[WHAT YOU ARE ASKED TO DO]: In the entries below, how many lines contain the string "agent"? Give the number by itself.
(Beginning of RAW DATA)
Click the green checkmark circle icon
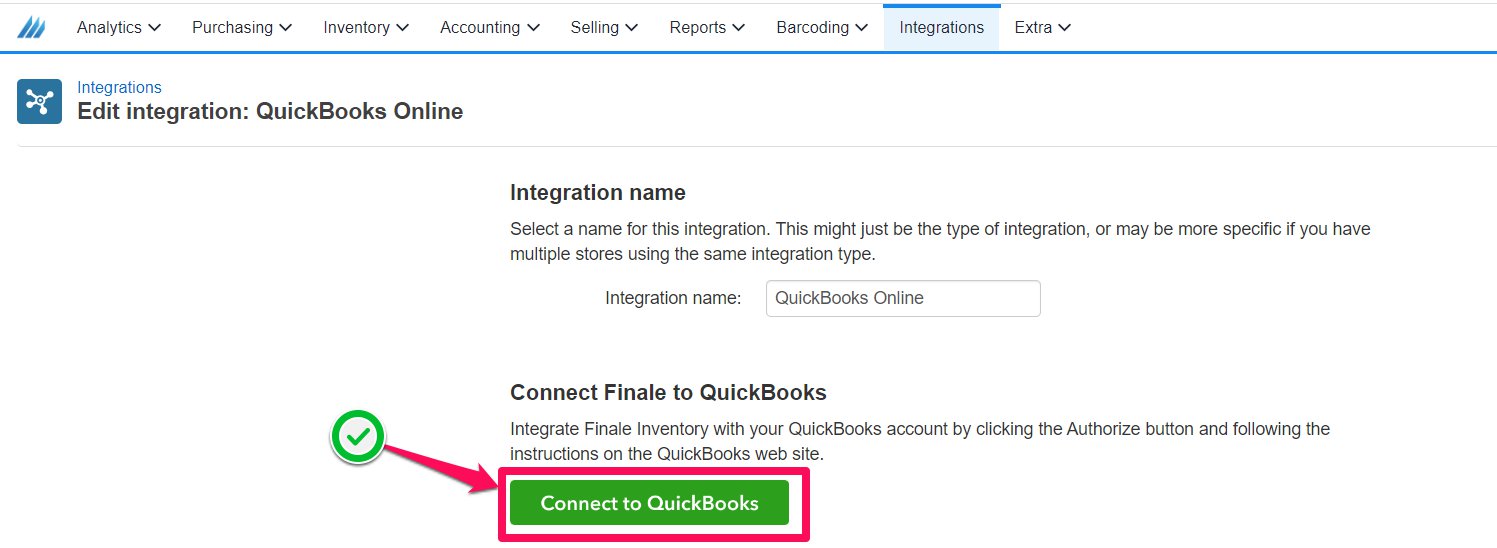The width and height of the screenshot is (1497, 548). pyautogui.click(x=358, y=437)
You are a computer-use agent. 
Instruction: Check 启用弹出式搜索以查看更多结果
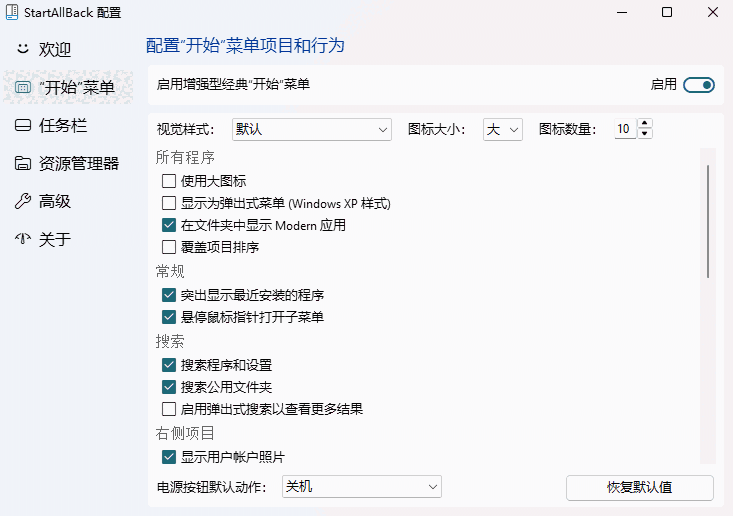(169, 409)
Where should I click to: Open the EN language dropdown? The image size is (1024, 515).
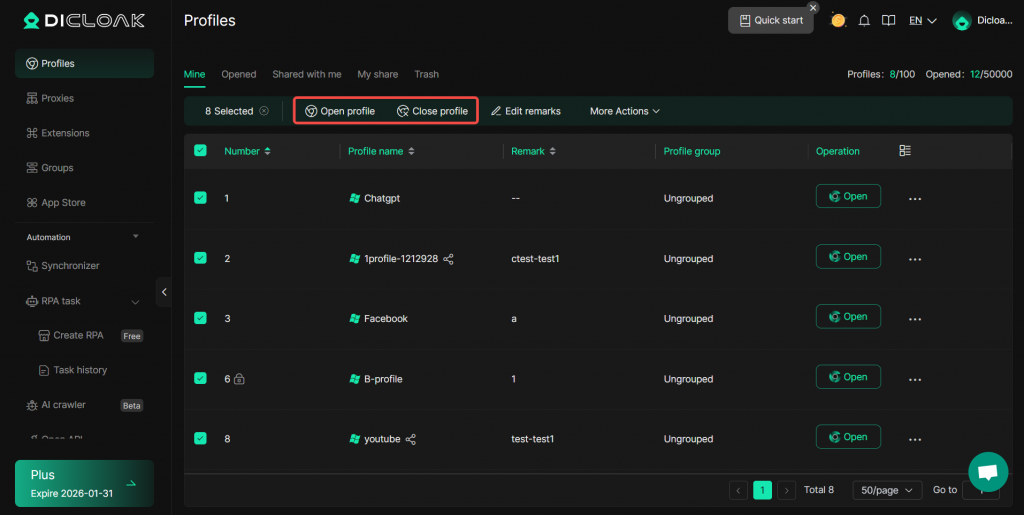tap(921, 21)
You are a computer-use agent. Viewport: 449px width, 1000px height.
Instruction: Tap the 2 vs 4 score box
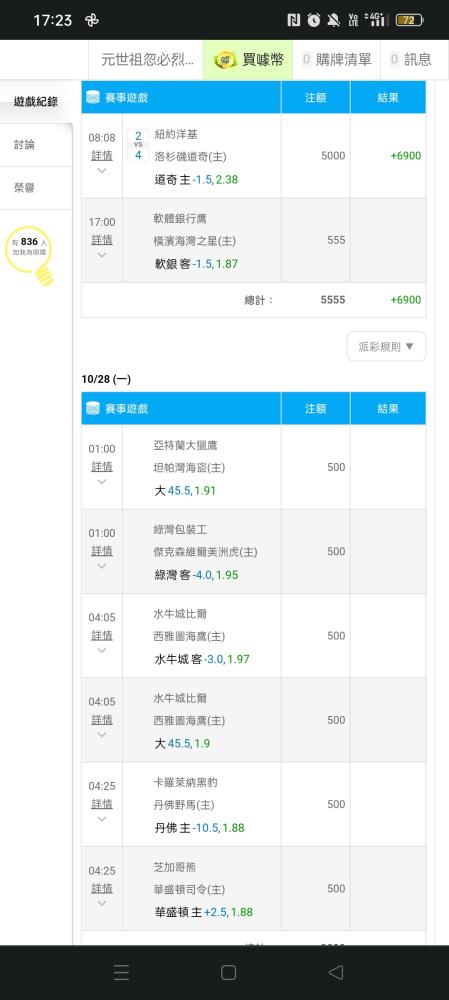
(End of RAW DATA)
[WRITTEN ANSWER]: 2